Haase, A., Kappl, M., Nagel, G., Wood, P. G., & Hartung, K. (2002). The Ca/Ca Exchange Mode of the Na/Ca Exchanger Investigated by Photolytic Ca2+ Concentration Jumps. Annals of the New York Academy of Sciences, 976(1), 113-116. doi:10.1111/j.1749-6632.2002.tb04728.x.


Cite as: http://hdl.handle.net/11858/00-001M-0000-0024-DC57-A
Abstract
The Na/Ca exchanger catalyzes the countertransport of Na+ and Ca2+ as well as the self-exchange of either Na+ or Ca2+, that is, Na/Na and Ca/Ca exchange.
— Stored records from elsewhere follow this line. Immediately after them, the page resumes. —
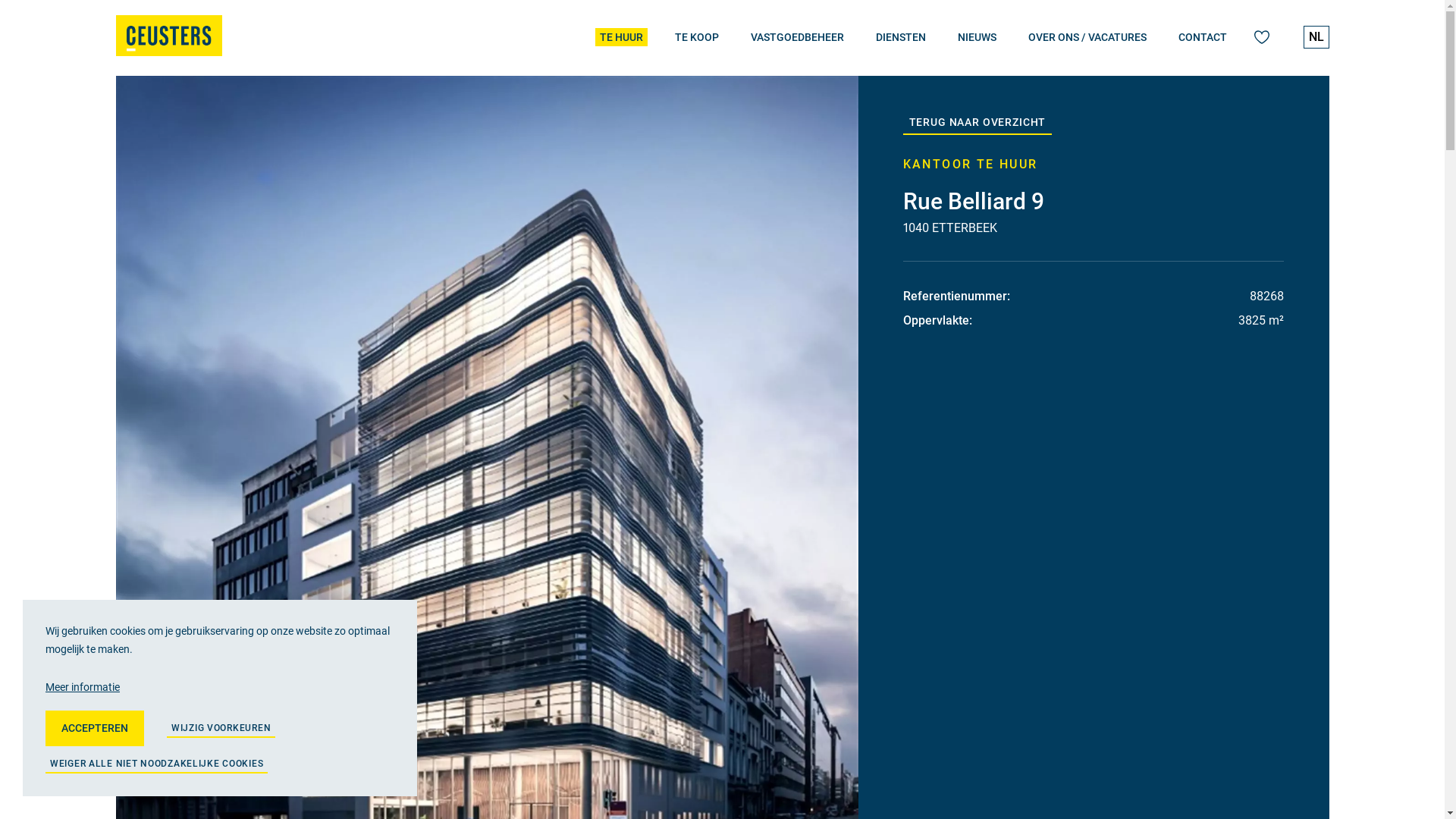
Mijn favorieten Element type: text (1261, 36)
OVER ONS / VACATURES Element type: text (1087, 37)
WIJZIG VOORKEUREN Element type: text (220, 727)
ACCEPTEREN Element type: text (94, 728)
DIENSTEN Element type: text (899, 37)
NIEUWS Element type: text (976, 37)
NL Element type: text (1315, 36)
VASTGOEDBEHEER Element type: text (797, 37)
WEIGER ALLE NIET NOODZAKELIJKE COOKIES Element type: text (156, 763)
TE HUUR Element type: text (620, 37)
Meer informatie Element type: text (219, 686)
TE KOOP Element type: text (696, 37)
TERUG NAAR OVERZICHT Element type: text (976, 121)
CONTACT Element type: text (1202, 37)
Given the description of an element on the screen output the (x, y) to click on. 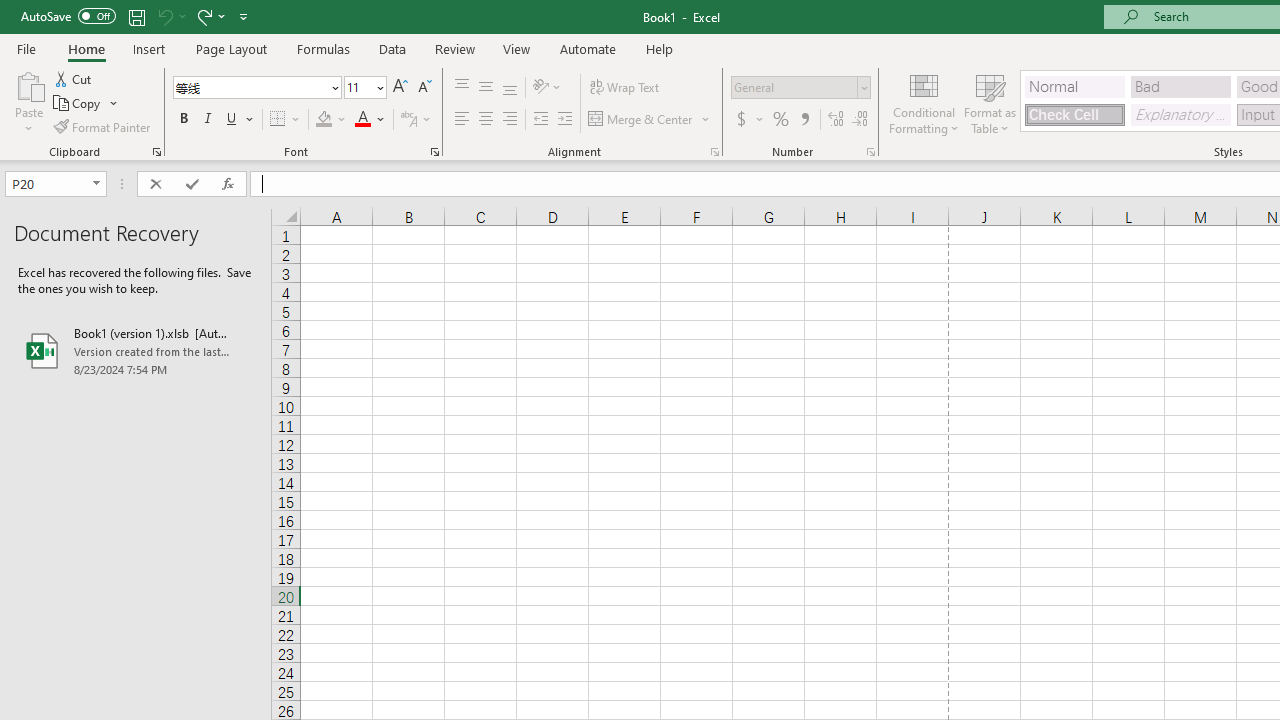
Number Format (794, 87)
Increase Decimal (836, 119)
Font Color (370, 119)
Wrap Text (624, 87)
Fill Color RGB(255, 255, 0) (324, 119)
Italic (207, 119)
Format as Table (990, 102)
Underline (232, 119)
Number Format (800, 87)
Show Phonetic Field (408, 119)
Underline (239, 119)
Given the description of an element on the screen output the (x, y) to click on. 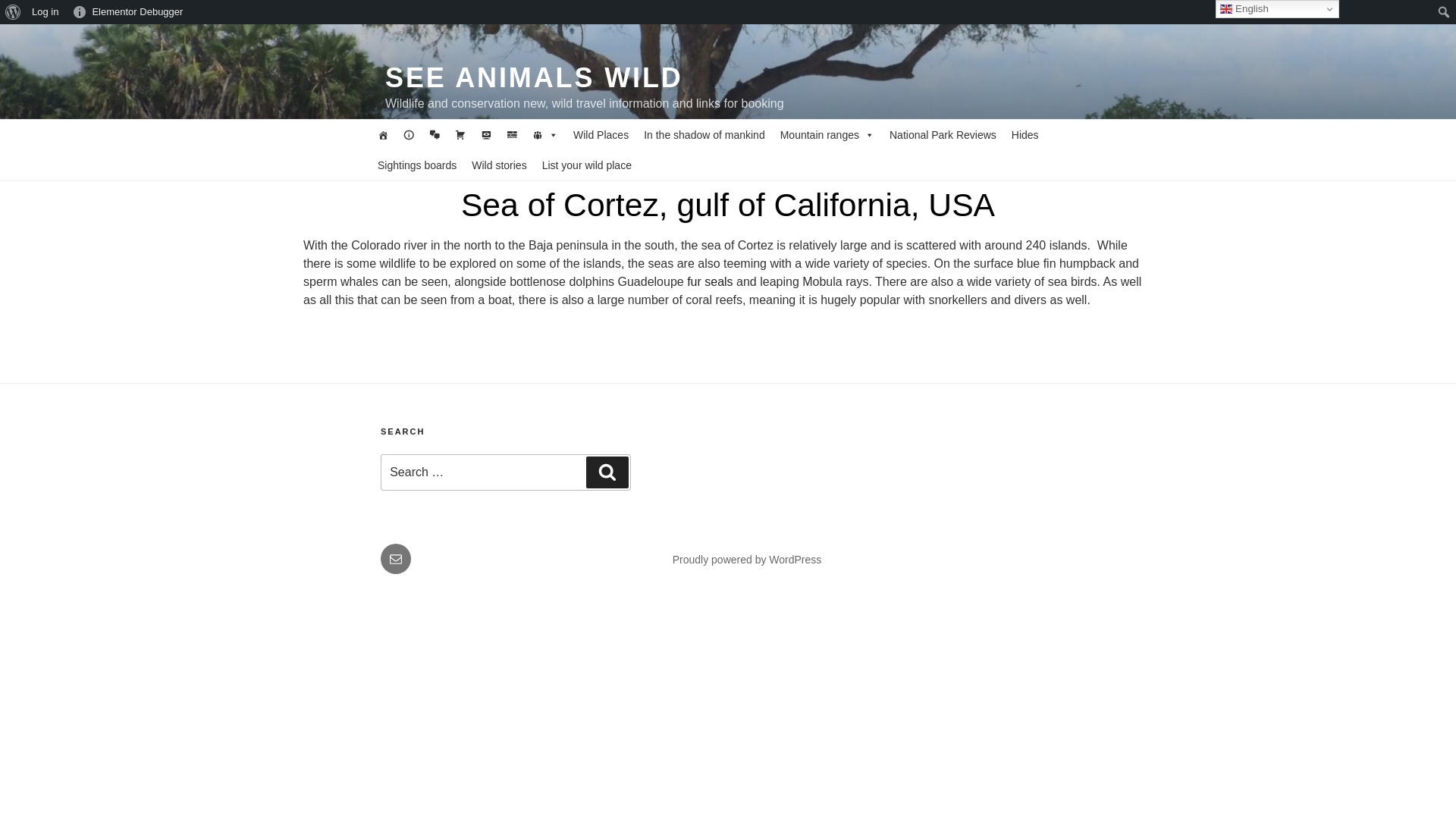
Mountain ranges (827, 134)
National Park Reviews (943, 134)
Log in (45, 12)
Hides (1025, 134)
Sightings boards (416, 164)
In the shadow of mankind (704, 134)
SEE ANIMALS WILD (533, 77)
Search (15, 12)
Wild Places (601, 134)
Fur seal (709, 281)
Given the description of an element on the screen output the (x, y) to click on. 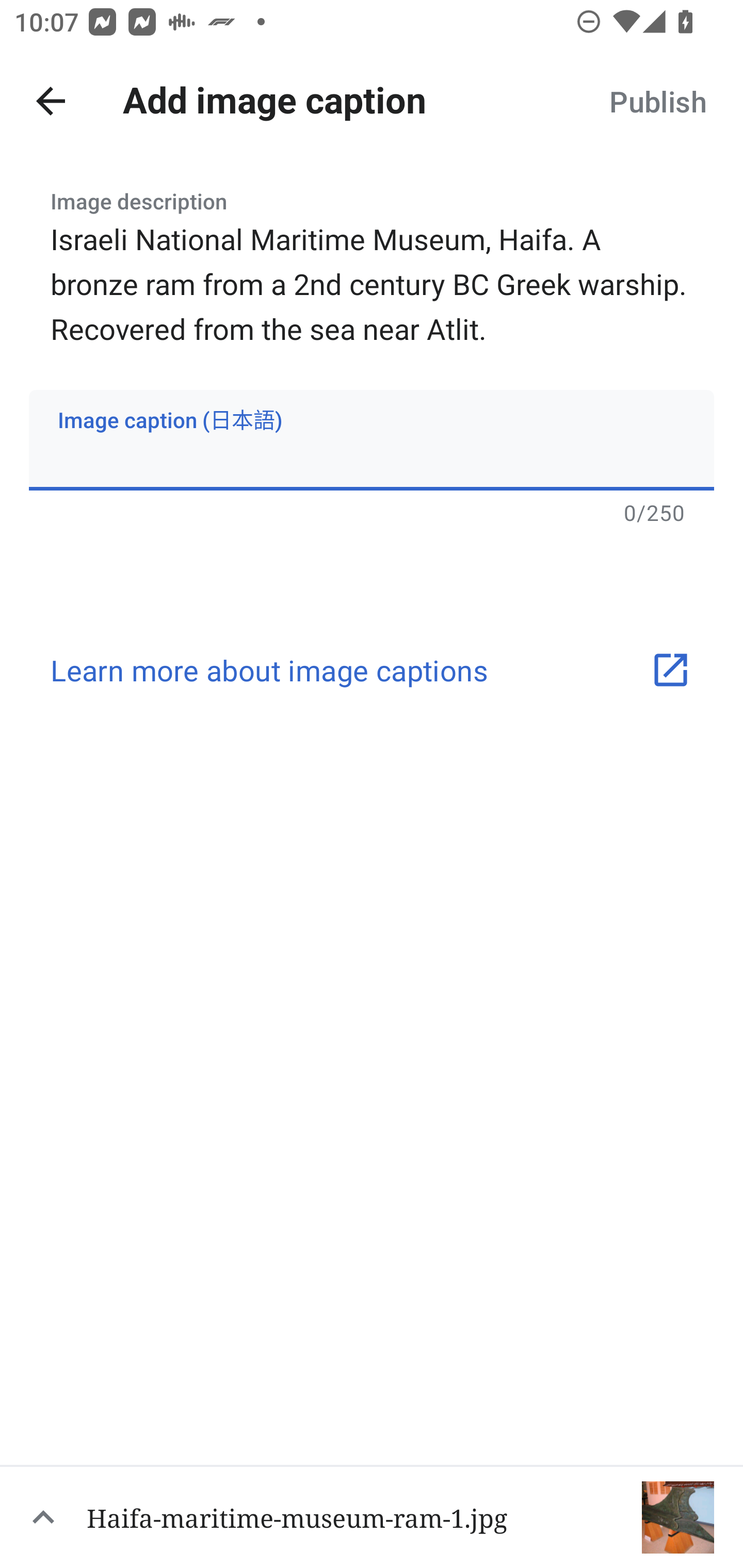
Cancel (50, 101)
Publish (657, 101)
Image caption (日本語) (371, 440)
Learn more about image captions (371, 670)
Haifa-maritime-museum-ram-1.jpg (371, 1516)
Given the description of an element on the screen output the (x, y) to click on. 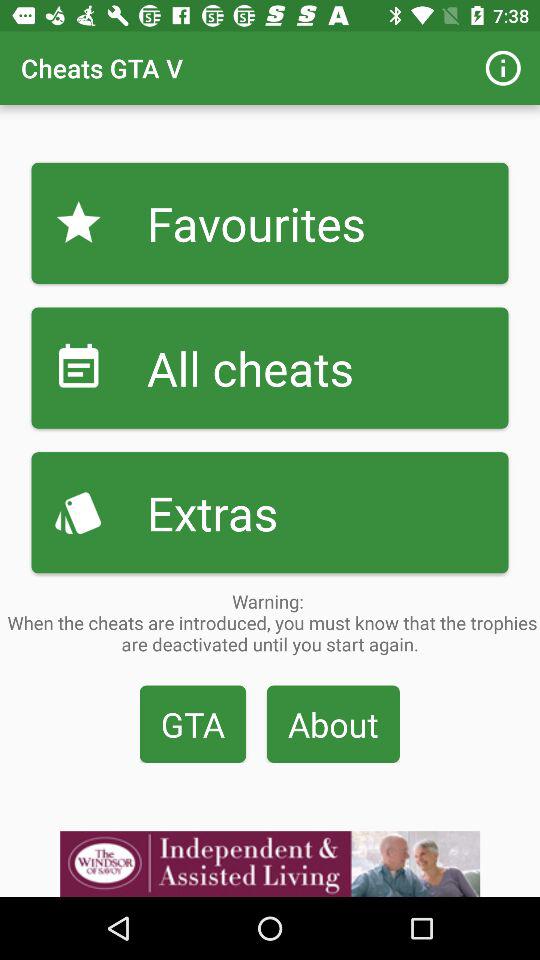
visit advertiser (270, 864)
Given the description of an element on the screen output the (x, y) to click on. 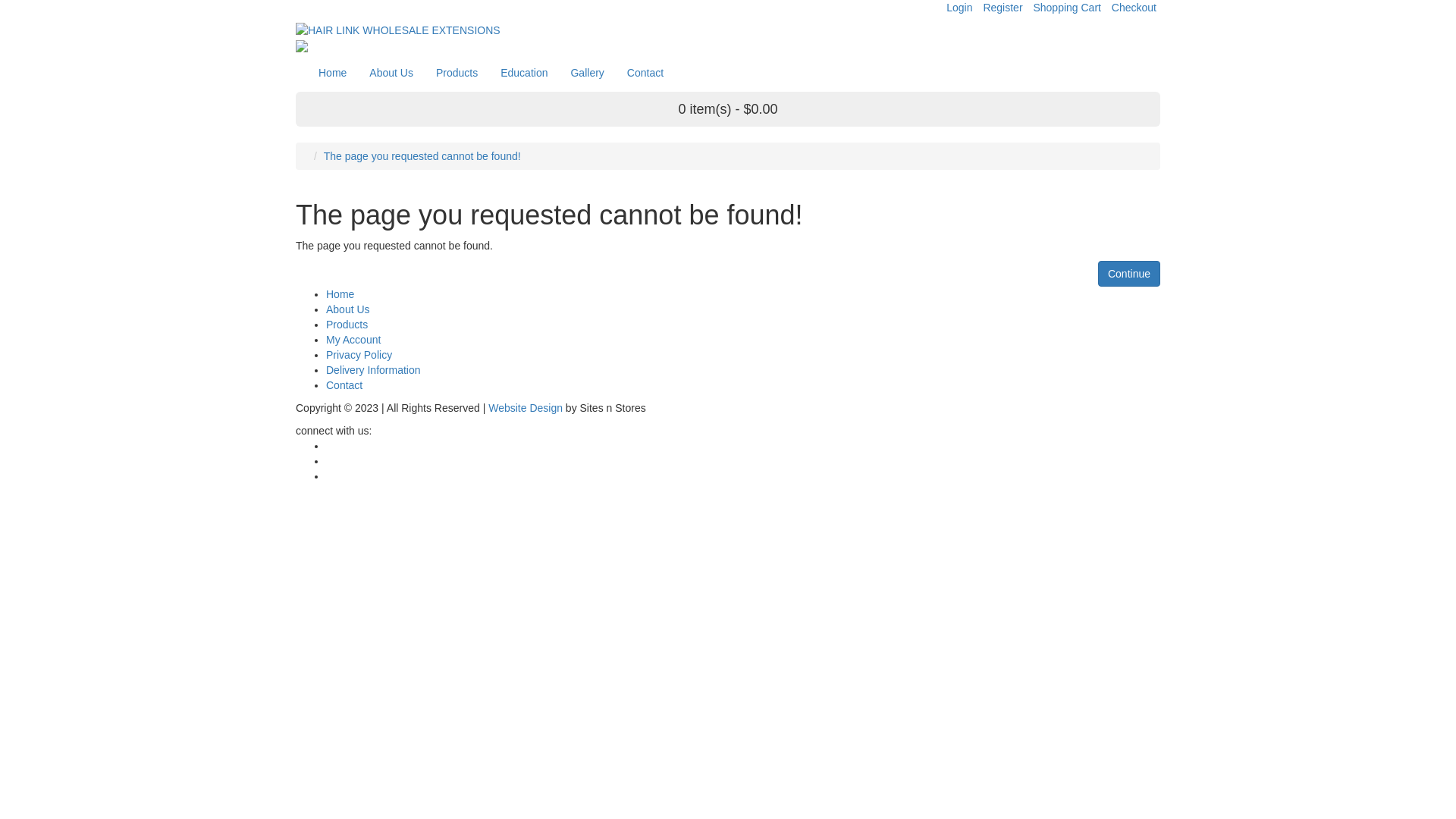
Checkout Element type: text (1133, 7)
Home Element type: text (340, 294)
My Account Element type: text (353, 339)
Products Element type: text (346, 324)
Privacy Policy Element type: text (359, 354)
Education Element type: text (523, 72)
HAIR LINK WHOLESALE EXTENSIONS Element type: hover (727, 29)
Contact Element type: text (344, 385)
Contact Element type: text (644, 72)
Products Element type: text (456, 72)
0 item(s) - $0.00 Element type: text (727, 108)
Gallery Element type: text (586, 72)
About Us Element type: text (348, 309)
The page you requested cannot be found! Element type: text (421, 156)
About Us Element type: text (390, 72)
Continue Element type: text (1129, 273)
Website Design Element type: text (525, 407)
Shopping Cart Element type: text (1066, 7)
Register Element type: text (1002, 7)
Home Element type: text (332, 72)
Login Element type: text (959, 7)
Delivery Information Element type: text (373, 370)
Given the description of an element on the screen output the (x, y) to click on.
These self-exchange modes offer a unique possibility to investigate partial reactions of the exchanger. Previously, using a combination of patch-clamp techniques and photolytic Ca2+ concentration jumps, we showed that the exchanger generates a transient current under conditions promoting Ca/Ca exchange when the Ca2+ concentration on the cytolosolic side is rapidly increased. Thus, contrary to previous suggestions, charge translocation is involved in Ca2+ translocation, although stationary Ca/Ca exchange is electroneutral. A cytosolic Ca2+ jump generates inward, not outward, current. Thus, it has been suggested that the movement of overall negative charge is correlated with the outward translocation of Ca2+. The time course of the current signal is fairly rapid: time to peak is less than 0.1 ms, and the duration is <1 ms. Thus, very fast Ca2+ concentration jumps and recording techniques are required if this signal is to be analyzed quantitatively. Photoinduced Ca2+ release from the chelator DM-nitrophen occurs with at least 38,000 s−1 (2.6 μs) and the bandwidth of the patch clamp is about 10 kHz (15 ms). To learn more about the mechanism of Ca2+ translocation, we investigated the voltage and Ca2+ dependence of the transient current. Initial experiments were performed with membrane patches excised from guinea pig cardiac myocytes. More detailed investigations were conducted with NCX1 from guinea pig expressed in Xenopus oocytes. No significant differences between either system have been observed so far. A major advantage of the oocyte system is that on the average, signal amplitudes are much larger than ones obtained with membranes from cardiac myocytes.